1st Edition

Roads and Anthropology Ethnography, Infrastructures, (Im)mobility

Edited By Dimitris Dalakoglou, Penelope Harvey Copyright 2015
    142 Pages
    by Routledge

    142 Pages
    by Routledge

    Roads and the powerful sense of mobility that they promise carry us back and forth between the sweeping narratives of globalisation, and the specific, tangible materialities of particular times and places. Indeed, despite the fact that roads might, by comparison with the sparkling agility of virtual technologies, appear to be grounded in twentieth century industrial political economy they could arguably be taken as the paradigmatic material infrastructure of the twenty-first century, supporting both the information society (in the ever increasing circulation of commoditized goods and labour), and the extractive economies of developing countries on which the production and reproduction of such goods and labour depends. Roads and Anthropology is the first collection of road ethnographies, edited by two pioneers in the anthropological explorations of infrastructures, the essays published in the book aim to pave the way for this rising field of anthropological research.



    This book was published as a special issue of Mobilities.

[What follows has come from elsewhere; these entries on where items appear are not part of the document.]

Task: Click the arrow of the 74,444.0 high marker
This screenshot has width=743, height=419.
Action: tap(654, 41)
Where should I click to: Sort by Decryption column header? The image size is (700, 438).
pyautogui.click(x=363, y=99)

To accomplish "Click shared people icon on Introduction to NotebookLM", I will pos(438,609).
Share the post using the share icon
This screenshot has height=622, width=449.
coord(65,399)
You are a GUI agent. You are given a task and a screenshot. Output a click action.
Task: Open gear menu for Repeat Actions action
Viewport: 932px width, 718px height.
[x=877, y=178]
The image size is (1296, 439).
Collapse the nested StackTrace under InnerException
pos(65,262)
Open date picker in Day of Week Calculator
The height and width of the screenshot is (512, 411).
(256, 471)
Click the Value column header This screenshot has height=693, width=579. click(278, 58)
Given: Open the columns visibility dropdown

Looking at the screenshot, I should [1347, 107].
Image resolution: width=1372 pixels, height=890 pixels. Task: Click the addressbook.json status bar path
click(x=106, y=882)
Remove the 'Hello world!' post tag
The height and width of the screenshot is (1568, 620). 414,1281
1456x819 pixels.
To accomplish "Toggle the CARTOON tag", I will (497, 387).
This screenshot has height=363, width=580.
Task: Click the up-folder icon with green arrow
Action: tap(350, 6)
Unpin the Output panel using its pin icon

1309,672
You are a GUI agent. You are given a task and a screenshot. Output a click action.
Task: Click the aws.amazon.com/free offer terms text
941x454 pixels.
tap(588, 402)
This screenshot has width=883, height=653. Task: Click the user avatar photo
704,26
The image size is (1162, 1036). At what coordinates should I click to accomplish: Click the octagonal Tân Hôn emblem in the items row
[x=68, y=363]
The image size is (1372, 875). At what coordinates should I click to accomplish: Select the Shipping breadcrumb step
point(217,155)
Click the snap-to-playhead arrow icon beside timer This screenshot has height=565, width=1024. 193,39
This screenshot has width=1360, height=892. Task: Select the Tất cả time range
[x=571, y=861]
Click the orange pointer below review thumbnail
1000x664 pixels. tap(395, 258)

    1. Roads and Anthropology: Ethnographic Perspectives on Space, Time and (Im)Mobility  2. Roadside Inventions: Making Time and Money Work at a Road Construction Site in Mozambique  3. Between the Material and the Figural Road: The Incompleteness of Colonial Geographies in Amazonia  4. Furrows and Walls, or the Legal Topography of a Frontier Road in Peru  5. The Enchantments of Infrastructure  6. Rush and Relax: the Rhythms and Speeds of Touting Perishable Products on a Ghanaian Roadside  7. Roads that Separate: Sino-Mongolian Relations in the Inner Asian Desert  8. ‘The Road from Capitalism to Capitalism’: Infrastructures of (Post)Socialism in Albania

    Biography

    Dimitris Dalakoglou is a Senior Lecturer in Anthropology at the University of Sussex. He holds an ESRC Future Research Leaders grant studying urban infrastructures in Athens. His PhD (2009, UCL) was titled ‘An Anthropology of the Road’ and he is the author of The Road (2010, American Ethnologist) and co-editor of Revolt and Crisis in Greece (AK Press 2011).



    Penny Harvey is Director of CRESC (ESRC Centre for Research on Socio-Cultural Change) and Professor of Social Anthropology at the University of Manchester. She is co-author (with Hannah Knox) of Roads (forthcoming Cornell University Press), and co-editor or Objects and Materials: A Routledge Companion (Routledge 2013).